We established a 150 m radius around the centre of the territories and absence areas, which equals approximately 7 ha. We selected this size to capture the size range of Woodlarks territories (Harrison & Forster, 1959). It also corresponds to the average territory size of Woodlarks in this region (Uhl, 2009). For characterizing the macrohabitat within the study plots of 7 ha between April and May 2017, we divided habitat elements into two categories: land use/land cover and linear elements. We assigned 11 land use/land cover classes: bare soil, grassland, cropland with short (<20 cm) and tall (20–150 cm) vegetation, rough pastures (i.e., non-intensive grazing pastures), forest, groves, residential areas, dirt roads, asphalt roads, and water bodies. We estimated the area covered for each of the land use/land cover classes, measured the height of grassland, cropland, rough pastures, vegetation between the track lanes of dirt roads, estimated the height of forest, groves, and measured the diameter at breast height (DBH) for forest and groves. Given that vegetation patches varied in size, we allocated a number of measuring points in each vegetation patch based on its size (e.g., from two measuring points in patches of <0.7 ha up to 20 measuring points for patches of >6.4 ha). The minimum distance between measuring points was 10 m and the placement of the measuring points was random. Land use/land cover patches smaller than 15 m2 were not characterised and were included as part of adjacent larger patches. In addition, we measured the length of linear elements such as dirt roads, asphalt roads, electricity lines, and hedgerows. We estimated the distance from the centre of the territory to linear elements and to forest and groves.

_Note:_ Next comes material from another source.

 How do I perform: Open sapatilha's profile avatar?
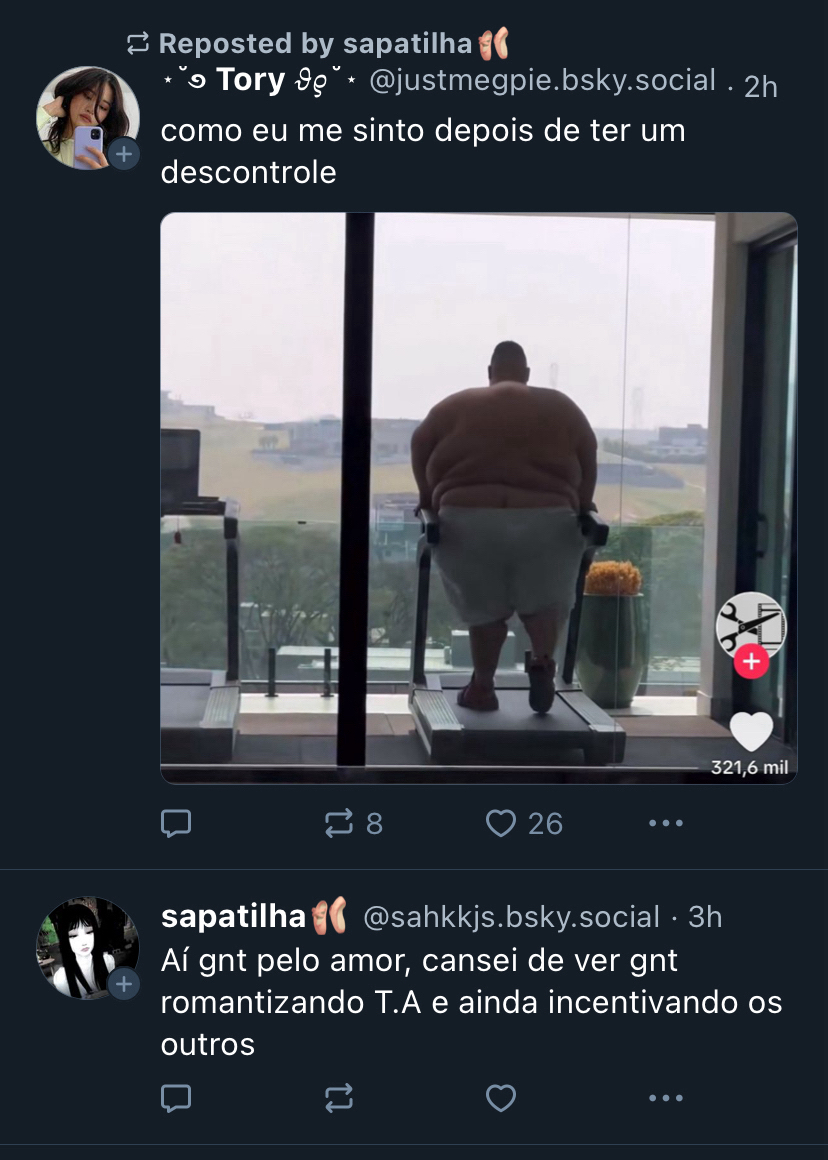pyautogui.click(x=84, y=945)
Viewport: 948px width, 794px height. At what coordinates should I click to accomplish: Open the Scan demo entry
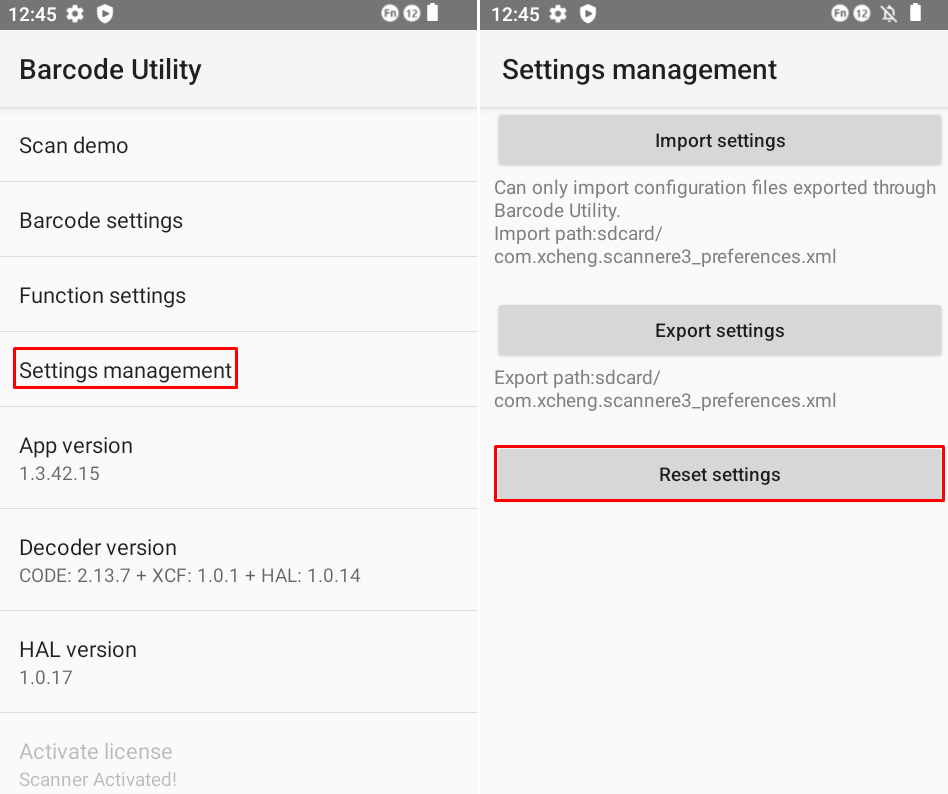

We used ArcGIS v. 10.5.1 (ESRI, 2017) to digitise the collected field data. To determine the arrangement of the different land use/land cover classes in the sampling plots (i.e., spatial configuration) we calculated landscape metrics using FRAGSTATS v 4.2 (McGarigal, Cushman & Ene, 2012). For the whole sampling plot, we calculated overall patch density (number of patches per 100 ha) as it is a useful metric of landscape configuration in which it indicates whether patches were small and numerous in the landscape or if they were mainly large and few patches. Landscape shape index measures the overall geometric complexity and can be interpreted as a measure of landscape dispersion—the greater the value, the more dispersed are the patch types (McGarigal, Cushman & Ene, 2012). Mean proximity index calculates the degree of patch isolation by considering both the size and the proximity to all patches. The index distinguishes sparse distributions of small habitat patches from configurations where the habitat forms a complex cluster of larger patches. Contagion index measures both patch type interspersion (i.e., the intermixing of different patch types) as well as patch dispersion (i.e., the spatial distribution of a patch type), and Simpson’s diversity index calculates the heterogeneity of the landscape (McGarigal, Cushman & Ene, 2012). A higher value of Simpson’s diversity index means greater compositional heterogeneity. We also calculated patch density and the landscape shape index for each of the land use/land cover classes (Table S1).

Land-use change

We used agricultural land-use data of the area of Mühlviertel from the years 2007, 2012 and 2016 provided by the Austrian Federal Ministry of Agriculture, Forestry, Environment and Water Management to identify land-use changes. The focus of this analysis was on the 15 municipalities where Woodlarks were recorded from 2007 until 2016 (Uhl, 2009; Uhl & Wichmann, 2013, 2018). For the 15 municipalities in this region, four land-use types were analysed: Grassland included wildflower margins, permanent pasture, managed meadows (cut one to three times per year) and seeded pastures. Cropland included different types of legumes, field forage, summer grain, winter grain, potato, corn and other field crops. Woody vegetation referred to Christmas trees, energy forests (i.e., fast-growing trees with the aim of producing wood chips), tree nurseries, and different types of fruit trees. Protected comprised protected arable land (‘Landschaftselement Acker’), protected grassland (‘Landschaftselement Grünland’), protected natural monuments and protected areas that have good agricultural and environmental conditions (GAECs).

Data analysis

We performed a conditional Random forest algorithm (Breiman, 2001; Hothorn et al., 2006) to rank the 56 explanatory variables (Table S1) according to their importance. The magnitude of importance of the predictors was compared using the Conditional Variable Importance values from the random forest approach. Conditional Variable Importance calculates the mean decrease of prediction accuracy of the response variable devoted to an explanatory variable after permuting it over all data and avoids overestimating the importance of correlated predictor variables (Strobl et al., 2008). We used the cforest function from the R package “partykit” (Hothorn & Zeileis, 2015) with 5,000 bootstrap samples and mtry = p/3 variables at each split.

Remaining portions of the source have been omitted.